Absorption: Rapid (Kirchner 2004)
Distribution: Apparent Vd: 128 to 589 L (Zortress); volume of distribution in pediatric renal transplant recipients (3 to 16 years) lower than adults (Van Damme-Lombaerts 2002)
Protein binding: ~74% (Afinitor and Zortress)
Metabolism: Extensively metabolized in the liver via CYP3A4; forms 6 weak metabolites (Afinitor and Zortress)
Bioavailability:
Tablets: ~30% (Tabernero 2008 [Afinitor]); Systemic exposure reduced by 22% with a high-fat meal and by 32% with a light-fat meal (Afinitor); Systemic exposure reduced 16% with a high-fat meal (Zortress)
Tablets for suspension (Afinitor): AUC equivalent to tablets although peak concentrations are 20% to 36% lower; steady state concentrations are similar; Systemic exposure reduced by 12% with a high-fat meal and by 30% with a low-fat meal
Half-life elimination: ~30 hours (Afinitor and Zortress); in pediatric renal transplant recipients (3 to 16 years), half-life similar to adult data (Van Damme-Lombaerts 2002)
Time to peak, plasma: 1 to 2 hours (Afinitor and Zortress)
Excretion: Feces (80%, based on solid organ transplant studies); Urine (~5%, based on solid organ transplant studies); clearance in pediatric renal transplant recipients lower than adults possibly due to distributive differences (Van Damme-Lombaerts 2002)
Hepatic function impairment:
Afinitor, Afinitor Disperz: In one study, subjects with mild (Child-Turcotte-Pugh class A), moderate (Child-Turcotte-Pugh class B), and severe (Child-Turcotte-Pugh class C) impairment had a 1.8-fold, 3.2-fold, and 3.6-fold higher AUC, respectively, compared to patients with normal function.
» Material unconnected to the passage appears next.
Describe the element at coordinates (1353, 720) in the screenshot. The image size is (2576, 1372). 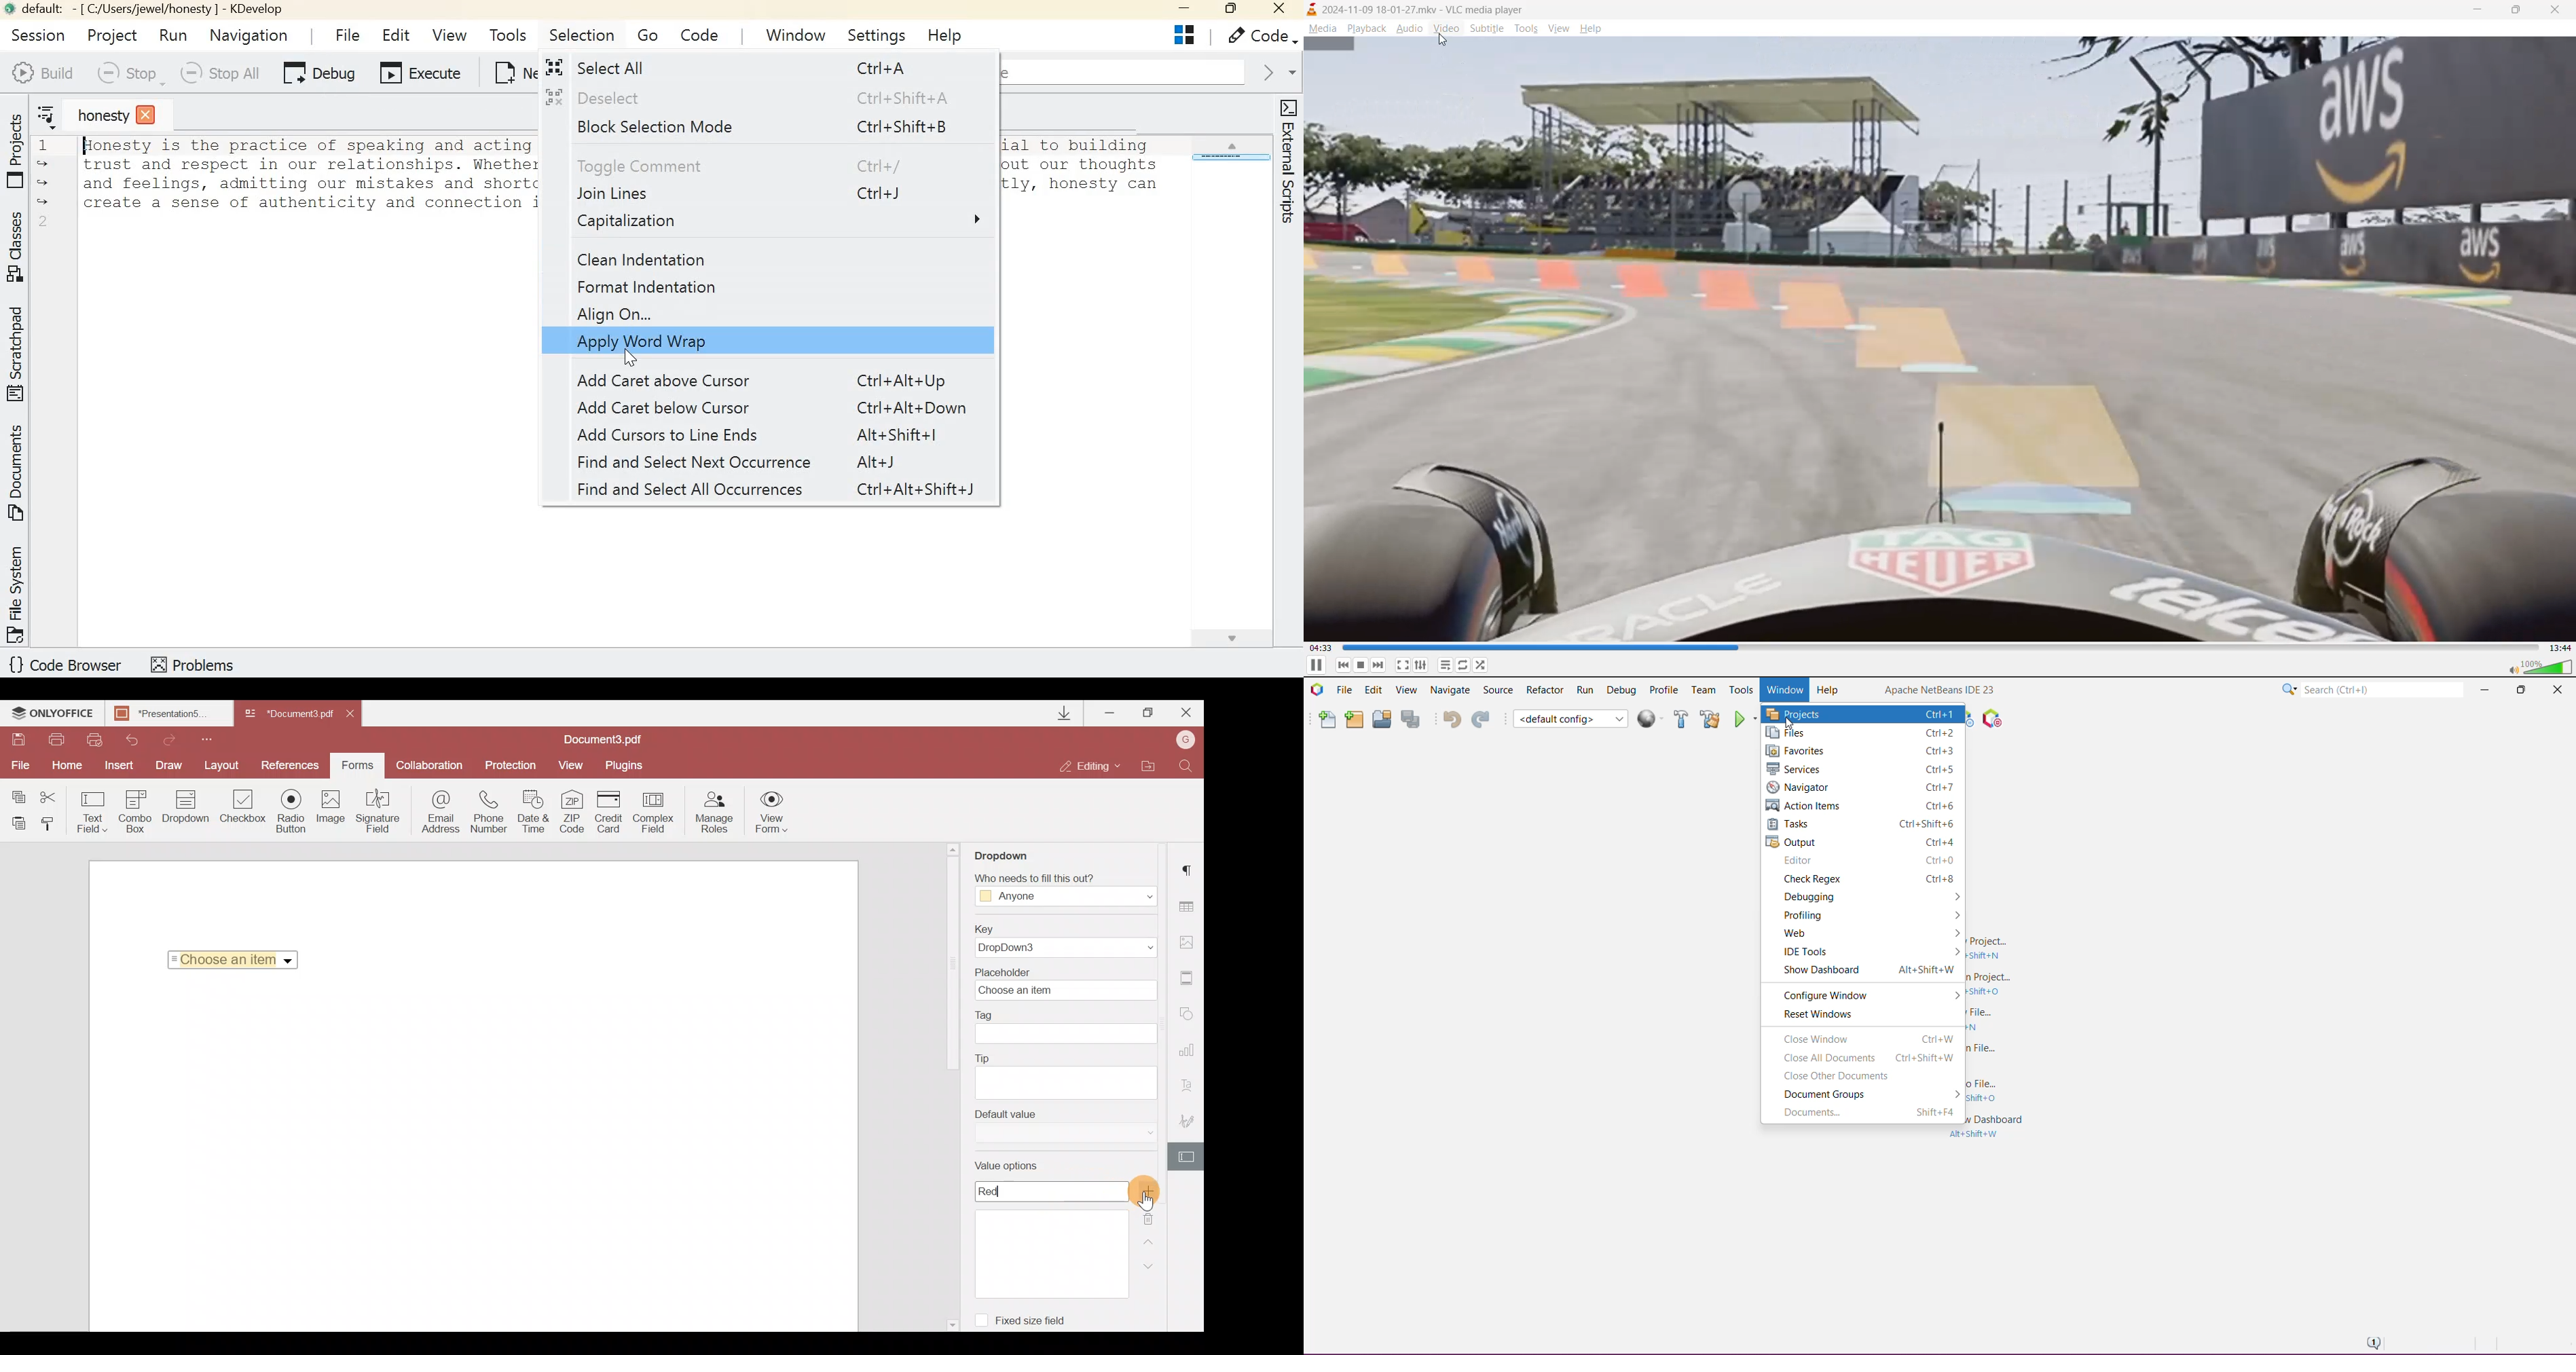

In another study, the average AUC in subjects with moderate (Child-Turcotte-Pugh class B) impairment was twice that of subjects with normal function.
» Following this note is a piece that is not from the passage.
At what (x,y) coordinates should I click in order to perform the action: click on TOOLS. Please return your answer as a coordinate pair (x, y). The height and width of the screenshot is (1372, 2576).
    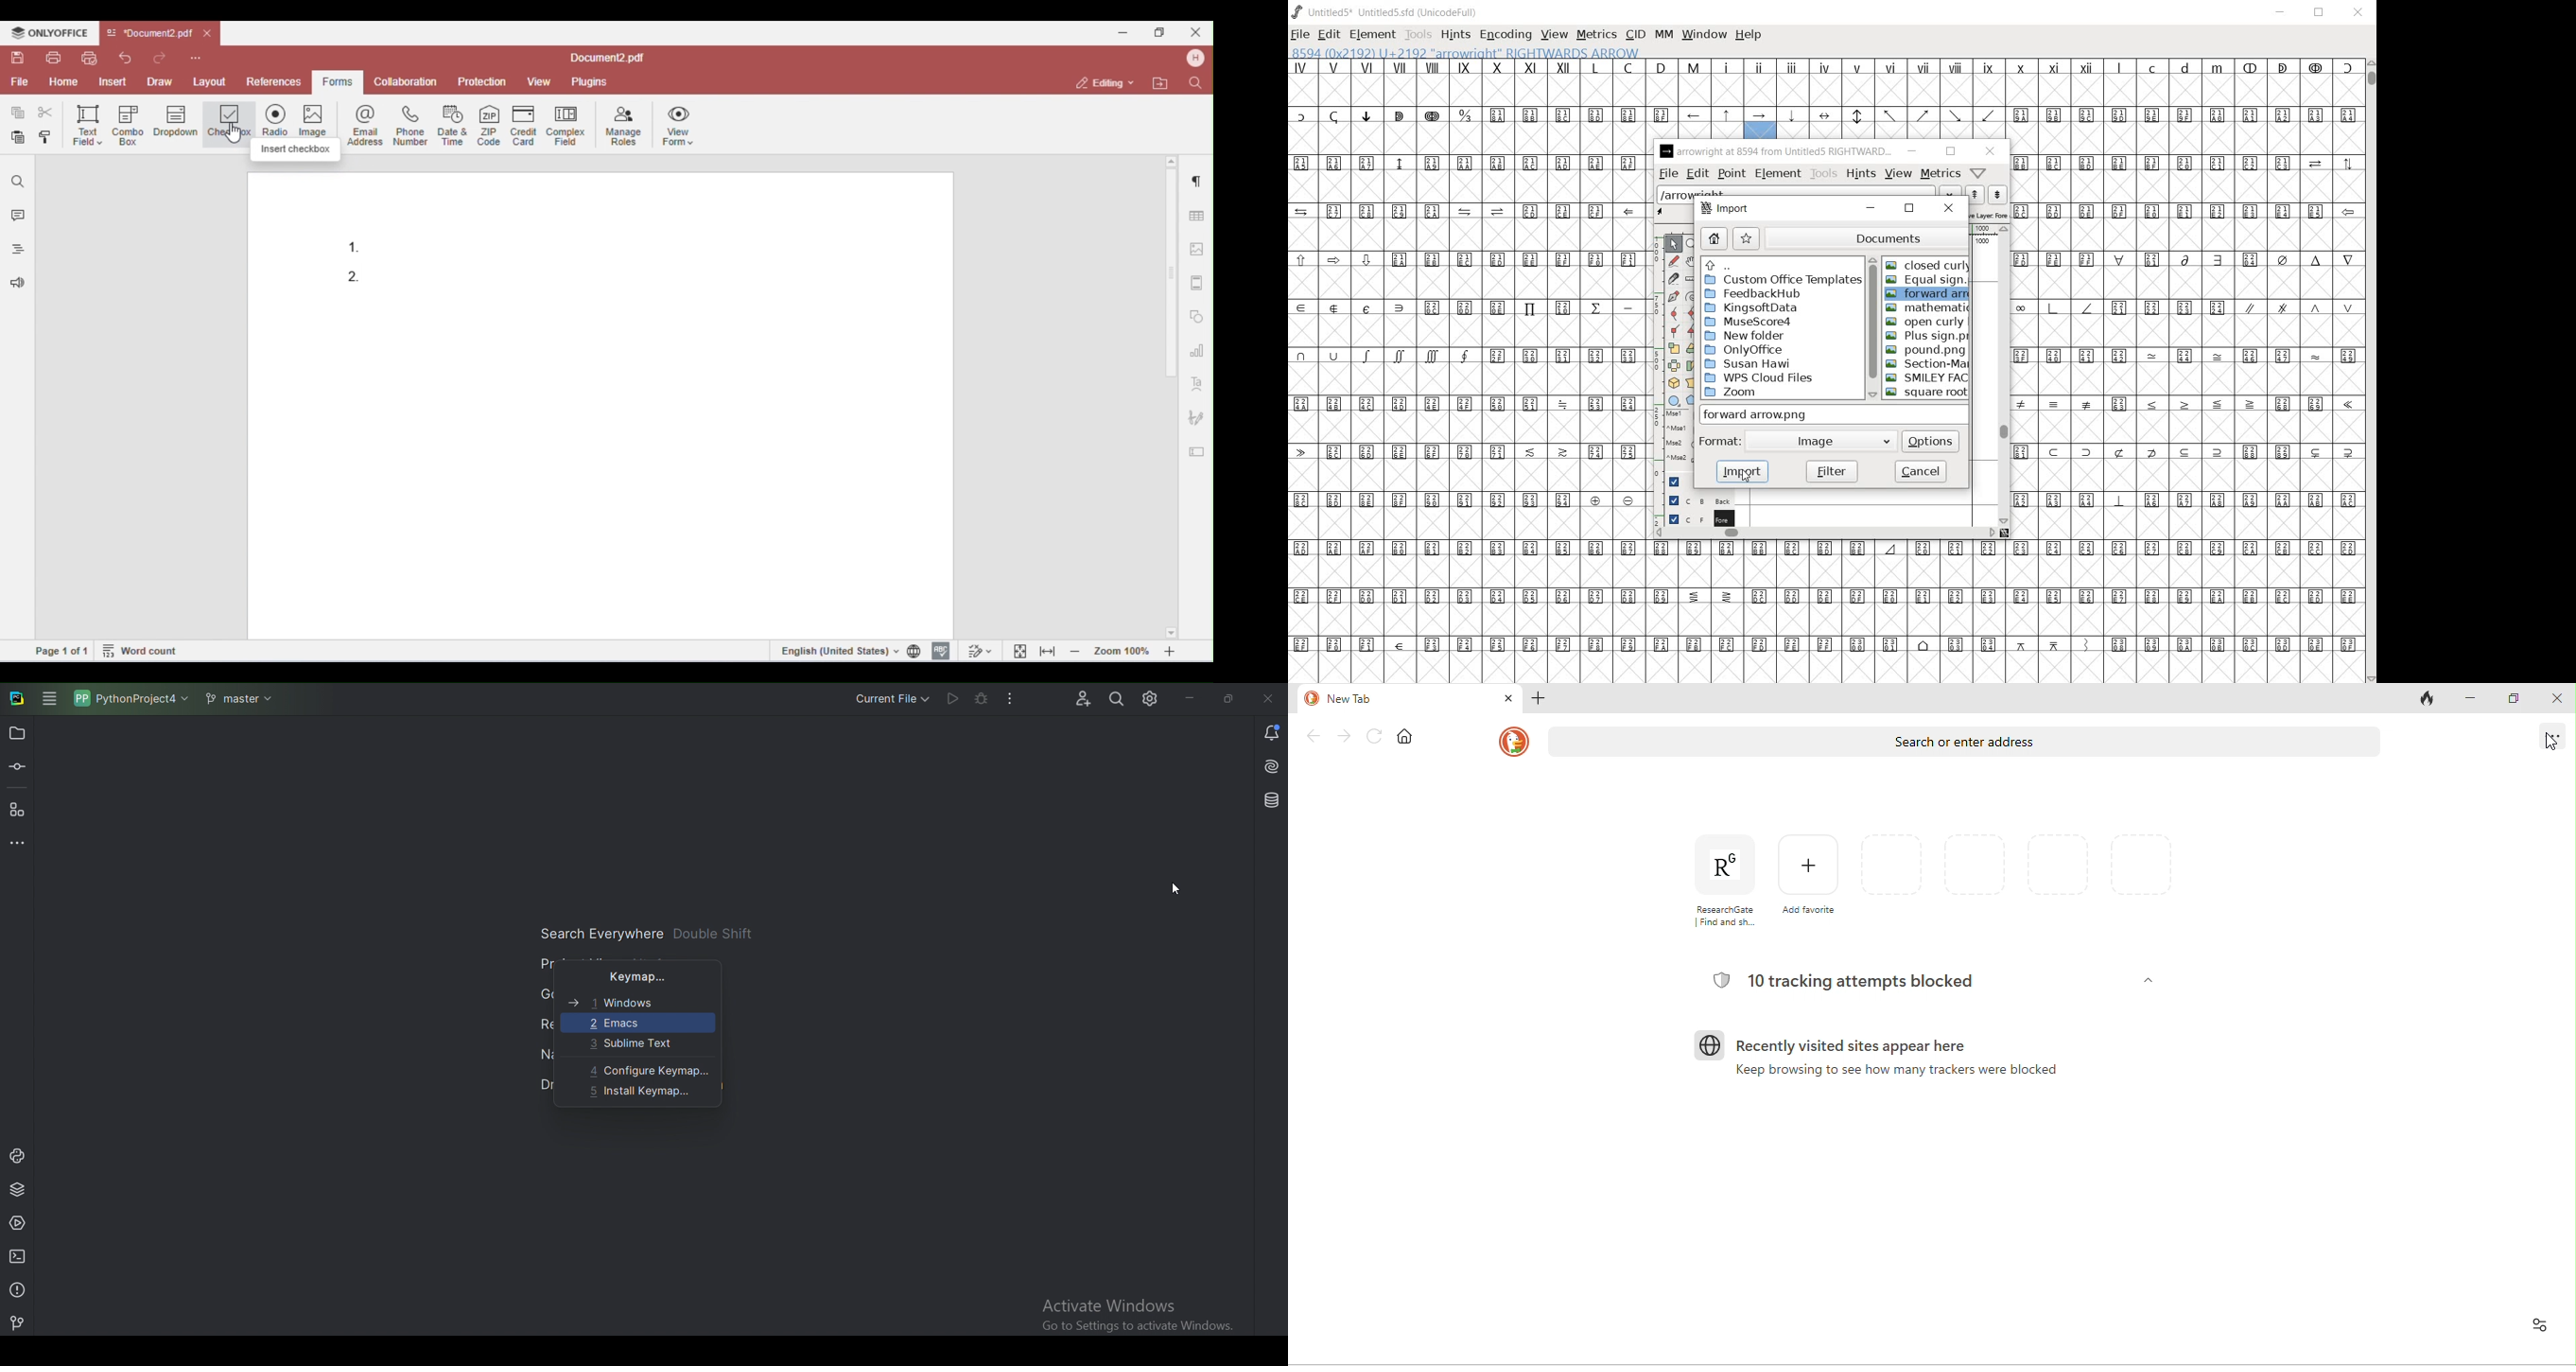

Zortress: The average AUC in subjects with mild (Child-Turcotte-Pugh class A) impairment was 1.6-fold higher than that of patients with normal hepatic function (following a 10 mg dose); in moderate (Child-Turcotte-Pugh class B) impairment the AUC was 2.1- to 3.3-fold higher than that of patients with normal hepatic function (following a 2 mg or 10 mg dose); in severe (Child-Turcotte-Pugh class C) impairment the AUC was 3.6-fold higher than that of patients with normal hepatic function (following a 10 mg dose).
Pediatric: In patients with tuberous sclerosis complex (TSC)-associated subependymal giant cell astrocytoma (SEGA) or TSC-associated partial-onset seizures, mean serum Cmin values when normalized to mg/m2 dose in pediatric patients (age <18 years) were lower than those observed in adults, suggesting everolimus clearance (adjusted to body surface area) was higher in pediatric patients compared to adults.
Race/ethnicity: Average everolimus exposure may be higher in Japanese individuals (based on an Afinitor cross-study comparison). Oral everolimus clearance is 20% higher (on average) in Black patients compared with White patients.